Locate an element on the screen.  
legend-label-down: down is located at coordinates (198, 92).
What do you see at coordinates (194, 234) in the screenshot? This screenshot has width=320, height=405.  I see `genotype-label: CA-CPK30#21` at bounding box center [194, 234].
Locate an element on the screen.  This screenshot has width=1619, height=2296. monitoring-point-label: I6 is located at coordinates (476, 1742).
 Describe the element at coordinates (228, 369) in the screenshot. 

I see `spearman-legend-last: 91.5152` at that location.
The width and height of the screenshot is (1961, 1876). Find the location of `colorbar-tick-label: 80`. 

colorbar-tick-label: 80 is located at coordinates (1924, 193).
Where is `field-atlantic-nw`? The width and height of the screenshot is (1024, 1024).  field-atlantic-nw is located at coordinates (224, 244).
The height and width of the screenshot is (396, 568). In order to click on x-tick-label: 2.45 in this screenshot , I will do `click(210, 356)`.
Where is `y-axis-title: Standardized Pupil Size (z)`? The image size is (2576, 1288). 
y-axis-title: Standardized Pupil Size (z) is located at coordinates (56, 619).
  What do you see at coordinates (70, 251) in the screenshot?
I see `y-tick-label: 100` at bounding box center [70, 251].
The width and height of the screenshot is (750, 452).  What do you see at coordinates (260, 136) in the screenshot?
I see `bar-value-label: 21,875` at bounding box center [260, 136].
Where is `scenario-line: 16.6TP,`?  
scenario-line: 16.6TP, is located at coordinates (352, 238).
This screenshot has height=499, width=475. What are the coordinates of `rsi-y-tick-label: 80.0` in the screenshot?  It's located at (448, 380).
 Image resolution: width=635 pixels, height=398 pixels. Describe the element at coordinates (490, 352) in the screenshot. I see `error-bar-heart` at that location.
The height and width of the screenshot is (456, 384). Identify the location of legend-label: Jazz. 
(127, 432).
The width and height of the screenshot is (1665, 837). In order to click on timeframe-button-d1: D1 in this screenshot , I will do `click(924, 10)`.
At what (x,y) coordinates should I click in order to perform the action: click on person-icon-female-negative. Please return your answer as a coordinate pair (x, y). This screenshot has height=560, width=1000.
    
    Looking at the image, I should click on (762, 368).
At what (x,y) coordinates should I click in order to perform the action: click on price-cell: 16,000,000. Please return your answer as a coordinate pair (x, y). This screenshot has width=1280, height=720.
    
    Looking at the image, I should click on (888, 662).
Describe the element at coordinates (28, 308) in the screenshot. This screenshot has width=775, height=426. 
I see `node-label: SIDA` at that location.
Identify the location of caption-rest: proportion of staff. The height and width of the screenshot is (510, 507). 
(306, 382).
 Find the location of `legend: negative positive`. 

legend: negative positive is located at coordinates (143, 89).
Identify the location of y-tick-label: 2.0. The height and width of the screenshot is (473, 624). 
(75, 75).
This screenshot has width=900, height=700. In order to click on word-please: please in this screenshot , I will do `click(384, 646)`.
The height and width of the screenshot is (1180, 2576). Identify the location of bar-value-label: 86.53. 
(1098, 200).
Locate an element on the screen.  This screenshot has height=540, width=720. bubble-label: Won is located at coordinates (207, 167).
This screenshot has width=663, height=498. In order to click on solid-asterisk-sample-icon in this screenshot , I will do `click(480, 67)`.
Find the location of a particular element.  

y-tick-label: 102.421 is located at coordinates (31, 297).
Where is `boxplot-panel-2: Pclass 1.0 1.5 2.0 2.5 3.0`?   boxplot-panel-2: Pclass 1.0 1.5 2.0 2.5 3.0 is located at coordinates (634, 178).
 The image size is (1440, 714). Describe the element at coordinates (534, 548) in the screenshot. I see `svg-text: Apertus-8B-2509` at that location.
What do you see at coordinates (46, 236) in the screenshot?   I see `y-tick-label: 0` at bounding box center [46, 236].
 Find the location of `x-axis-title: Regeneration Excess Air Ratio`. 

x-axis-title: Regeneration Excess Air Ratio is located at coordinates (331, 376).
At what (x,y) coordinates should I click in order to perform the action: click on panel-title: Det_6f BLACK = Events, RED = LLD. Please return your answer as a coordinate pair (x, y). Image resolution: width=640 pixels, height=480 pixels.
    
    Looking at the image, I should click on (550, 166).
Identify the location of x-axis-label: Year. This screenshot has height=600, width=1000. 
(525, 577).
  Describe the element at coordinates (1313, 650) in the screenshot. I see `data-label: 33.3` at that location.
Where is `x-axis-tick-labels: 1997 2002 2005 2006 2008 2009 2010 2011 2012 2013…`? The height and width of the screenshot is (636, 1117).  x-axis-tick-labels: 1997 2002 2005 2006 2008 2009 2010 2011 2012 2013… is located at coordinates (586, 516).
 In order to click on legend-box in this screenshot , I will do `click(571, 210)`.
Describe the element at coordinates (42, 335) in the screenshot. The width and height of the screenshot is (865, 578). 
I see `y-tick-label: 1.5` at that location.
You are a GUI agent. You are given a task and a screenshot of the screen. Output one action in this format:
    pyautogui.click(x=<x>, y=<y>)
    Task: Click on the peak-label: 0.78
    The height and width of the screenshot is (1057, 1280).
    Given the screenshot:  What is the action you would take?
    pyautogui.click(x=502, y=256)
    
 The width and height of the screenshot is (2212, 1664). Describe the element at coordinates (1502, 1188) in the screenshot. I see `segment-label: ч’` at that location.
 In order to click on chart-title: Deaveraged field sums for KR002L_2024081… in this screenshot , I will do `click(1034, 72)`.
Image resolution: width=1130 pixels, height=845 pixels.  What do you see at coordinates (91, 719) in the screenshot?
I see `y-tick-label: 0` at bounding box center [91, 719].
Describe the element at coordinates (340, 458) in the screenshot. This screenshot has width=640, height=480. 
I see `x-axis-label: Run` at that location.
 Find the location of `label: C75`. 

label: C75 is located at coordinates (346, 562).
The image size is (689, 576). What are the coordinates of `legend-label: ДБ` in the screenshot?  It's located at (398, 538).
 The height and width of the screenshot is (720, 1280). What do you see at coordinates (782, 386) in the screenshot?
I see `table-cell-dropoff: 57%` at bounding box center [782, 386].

· · · ·

WHAT THE EXERCISE ASKS
Please express the whole listing above as a JSON list of strings, with one string per line and blank lines left out.

WRITTEN ANSWER
[
  "Locate an element on the screen.  ",
  "legend-label-down: down is located at coordinates (198, 92).",
  "What do you see at coordinates (194, 234) in the screenshot? This screenshot has width=320, height=405.  I see `genotype-label: CA-CPK30#21` at bounding box center [194, 234].",
  "Locate an element on the screen.  This screenshot has width=1619, height=2296. monitoring-point-label: I6 is located at coordinates (476, 1742).",
  " Describe the element at coordinates (228, 369) in the screenshot. ",
  "I see `spearman-legend-last: 91.5152` at that location.",
  "The width and height of the screenshot is (1961, 1876). Find the location of `colorbar-tick-label: 80`. ",
  "colorbar-tick-label: 80 is located at coordinates (1924, 193).",
  "Where is `field-atlantic-nw`? The width and height of the screenshot is (1024, 1024).  field-atlantic-nw is located at coordinates (224, 244).",
  "The height and width of the screenshot is (396, 568). In order to click on x-tick-label: 2.45 in this screenshot , I will do `click(210, 356)`.",
  "Where is `y-axis-title: Standardized Pupil Size (z)`? The image size is (2576, 1288). ",
  "y-axis-title: Standardized Pupil Size (z) is located at coordinates (56, 619).",
  "  What do you see at coordinates (70, 251) in the screenshot?",
  "I see `y-tick-label: 100` at bounding box center [70, 251].",
  "The width and height of the screenshot is (750, 452).  What do you see at coordinates (260, 136) in the screenshot?",
  "I see `bar-value-label: 21,875` at bounding box center [260, 136].",
  "Where is `scenario-line: 16.6TP,`?  ",
  "scenario-line: 16.6TP, is located at coordinates (352, 238).",
  "This screenshot has height=499, width=475. What are the coordinates of `rsi-y-tick-label: 80.0` in the screenshot?  It's located at (448, 380).",
  " Image resolution: width=635 pixels, height=398 pixels. Describe the element at coordinates (490, 352) in the screenshot. I see `error-bar-heart` at that location.",
  "The height and width of the screenshot is (456, 384). Identify the location of legend-label: Jazz. ",
  "(127, 432).",
  "The width and height of the screenshot is (1665, 837). In order to click on timeframe-button-d1: D1 in this screenshot , I will do `click(924, 10)`.",
  "At what (x,y) coordinates should I click in order to perform the action: click on person-icon-female-negative. Please return your answer as a coordinate pair (x, y). This screenshot has height=560, width=1000.",
  "    Looking at the image, I should click on (762, 368).",
  "At what (x,y) coordinates should I click in order to perform the action: click on price-cell: 16,000,000. Please return your answer as a coordinate pair (x, y). This screenshot has width=1280, height=720.",
  "    Looking at the image, I should click on (888, 662).",
  "Describe the element at coordinates (28, 308) in the screenshot. This screenshot has width=775, height=426. ",
  "I see `node-label: SIDA` at that location.",
  "Identify the location of caption-rest: proportion of staff. The height and width of the screenshot is (510, 507). ",
  "(306, 382).",
  " Find the location of `legend: negative positive`. ",
  "legend: negative positive is located at coordinates (143, 89).",
  "Identify the location of y-tick-label: 2.0. The height and width of the screenshot is (473, 624). ",
  "(75, 75).",
  "This screenshot has width=900, height=700. In order to click on word-please: please in this screenshot , I will do `click(384, 646)`.",
  "The height and width of the screenshot is (1180, 2576). Identify the location of bar-value-label: 86.53. ",
  "(1098, 200).",
  "Locate an element on the screen.  This screenshot has height=540, width=720. bubble-label: Won is located at coordinates (207, 167).",
  "This screenshot has width=663, height=498. In order to click on solid-asterisk-sample-icon in this screenshot , I will do `click(480, 67)`.",
  "Find the location of a particular element.  ",
  "y-tick-label: 102.421 is located at coordinates (31, 297).",
  "Where is `boxplot-panel-2: Pclass 1.0 1.5 2.0 2.5 3.0`?   boxplot-panel-2: Pclass 1.0 1.5 2.0 2.5 3.0 is located at coordinates (634, 178).",
  " The image size is (1440, 714). Describe the element at coordinates (534, 548) in the screenshot. I see `svg-text: Apertus-8B-2509` at that location.",
  "What do you see at coordinates (46, 236) in the screenshot?   I see `y-tick-label: 0` at bounding box center [46, 236].",
  " Find the location of `x-axis-title: Regeneration Excess Air Ratio`. ",
  "x-axis-title: Regeneration Excess Air Ratio is located at coordinates (331, 376).",
  "At what (x,y) coordinates should I click in order to perform the action: click on panel-title: Det_6f BLACK = Events, RED = LLD. Please return your answer as a coordinate pair (x, y). Image resolution: width=640 pixels, height=480 pixels.",
  "    Looking at the image, I should click on (550, 166).",
  "Identify the location of x-axis-label: Year. This screenshot has height=600, width=1000. ",
  "(525, 577).",
  "  Describe the element at coordinates (1313, 650) in the screenshot. I see `data-label: 33.3` at that location.",
  "Where is `x-axis-tick-labels: 1997 2002 2005 2006 2008 2009 2010 2011 2012 2013…`? The height and width of the screenshot is (636, 1117).  x-axis-tick-labels: 1997 2002 2005 2006 2008 2009 2010 2011 2012 2013… is located at coordinates (586, 516).",
  " In order to click on legend-box in this screenshot , I will do `click(571, 210)`.",
  "Describe the element at coordinates (42, 335) in the screenshot. The width and height of the screenshot is (865, 578). ",
  "I see `y-tick-label: 1.5` at that location.",
  "You are a GUI agent. You are given a task and a screenshot of the screen. Output one action in this format:",
  "    pyautogui.click(x=<x>, y=<y>)",
  "    Task: Click on the peak-label: 0.78",
  "    The height and width of the screenshot is (1057, 1280).",
  "    Given the screenshot:  What is the action you would take?",
  "    pyautogui.click(x=502, y=256)",
  " The width and height of the screenshot is (2212, 1664). Describe the element at coordinates (1502, 1188) in the screenshot. I see `segment-label: ч’` at that location.",
  " In order to click on chart-title: Deaveraged field sums for KR002L_2024081… in this screenshot , I will do `click(1034, 72)`.",
  "Image resolution: width=1130 pixels, height=845 pixels.  What do you see at coordinates (91, 719) in the screenshot?",
  "I see `y-tick-label: 0` at bounding box center [91, 719].",
  "Describe the element at coordinates (340, 458) in the screenshot. This screenshot has width=640, height=480. ",
  "I see `x-axis-label: Run` at that location.",
  " Find the location of `label: C75`. ",
  "label: C75 is located at coordinates (346, 562).",
  "The image size is (689, 576). What are the coordinates of `legend-label: ДБ` in the screenshot?  It's located at (398, 538).",
  " The height and width of the screenshot is (720, 1280). What do you see at coordinates (782, 386) in the screenshot?",
  "I see `table-cell-dropoff: 57%` at bounding box center [782, 386]."
]